Data centers have already demonstrated the ability to drop large amounts of load quickly. But if multiple facilities independently respond to a price signal or emergency notice, the aggregate result could create a new problem: load disappears in one region while unscheduled load appears in another.
Dunlap compared moving compute between regions with an interregional transfer of demand without the scheduling and transmission mechanisms that govern physical electricity transfers.
“Power cannot flow from Illinois to Texas in meaningful quantity,” he said. “But data center load can move there, via fiber rather than transmission lines.”
That creates a need for an entity above individual data center operators to coordinate the transfers, he said, whether an RTO, aggregator or third party.
The problem becomes more acute as participation grows. Dunlap said 4 GW of nominal commitments would not necessarily amount to 4 GW of dependable grid capacity if facilities depend on overlapping destination capacity for shifted workloads.
That coordination question also affects where flexible AI facilities should be built.
Flexible Load Depends On Location #
Abhijit Das, whose research examines flexible computing and power-system constraints, said the value of flexible AI workloads depends partly on where facilities are located.
Renewable curtailment tends to occur where wind and solar resources are concentrated, while data centers have historically followed other siting priorities.
A flexible training facility could instead be located where surplus generation is regularly available and use compute demand to absorb some of that energy.
Das described the mechanism as functioning like transmission without new wires: shifting energy through time by moving compute to periods of abundant supply rather than moving electricity through space.
But that does not eliminate transmission constraints.
“Virtual transmission only works if the flexible load is physically in the curtailment zone,” Das said. “A cluster in Virginia isn’t absorbing curtailed Nebraska wind. You still need the wires for that.”
Das said another unresolved issue is access to the detailed grid information needed to identify viable sites.

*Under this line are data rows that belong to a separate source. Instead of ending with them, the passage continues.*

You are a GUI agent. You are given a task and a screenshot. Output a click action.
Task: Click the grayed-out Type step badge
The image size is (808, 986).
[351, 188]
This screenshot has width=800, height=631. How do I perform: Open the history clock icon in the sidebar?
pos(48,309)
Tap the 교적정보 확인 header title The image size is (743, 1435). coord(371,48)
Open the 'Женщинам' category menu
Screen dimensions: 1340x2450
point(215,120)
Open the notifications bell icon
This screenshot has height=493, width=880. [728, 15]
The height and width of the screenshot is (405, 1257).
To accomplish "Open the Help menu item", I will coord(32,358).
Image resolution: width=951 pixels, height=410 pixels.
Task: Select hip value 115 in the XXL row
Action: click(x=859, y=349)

Curtailment data is generally public, but determining whether a particular substation or transmission bus has room for a large new load can require detailed power-flow analysis and access to restricted planning information.
What Remains Undisclosed #
Camellia’s 1 GW commitment is public, but OpenAI and Georgia Power have not disclosed how long the reduction could be sustained, what would trigger it, or how the response would be dispatched and measured. Those terms will determine how much value the commitment provides as a grid resource.
Dunlap said utilities would need an enforceable load ceiling, performance testing and penalties for nonperformance, with duration included in accreditation. He said a Firm Service Level approach could fit data centers better than baseline methods because operators could commit to staying below a specified load during a reliability event. Commitments that rely on shifting workloads between facilities would also need to account for overlapping capacity at their destination sites.
OpenAI acknowledged receiving a request for comment, but has not provided comments as of publication. Data Center Knowledge will update with any response.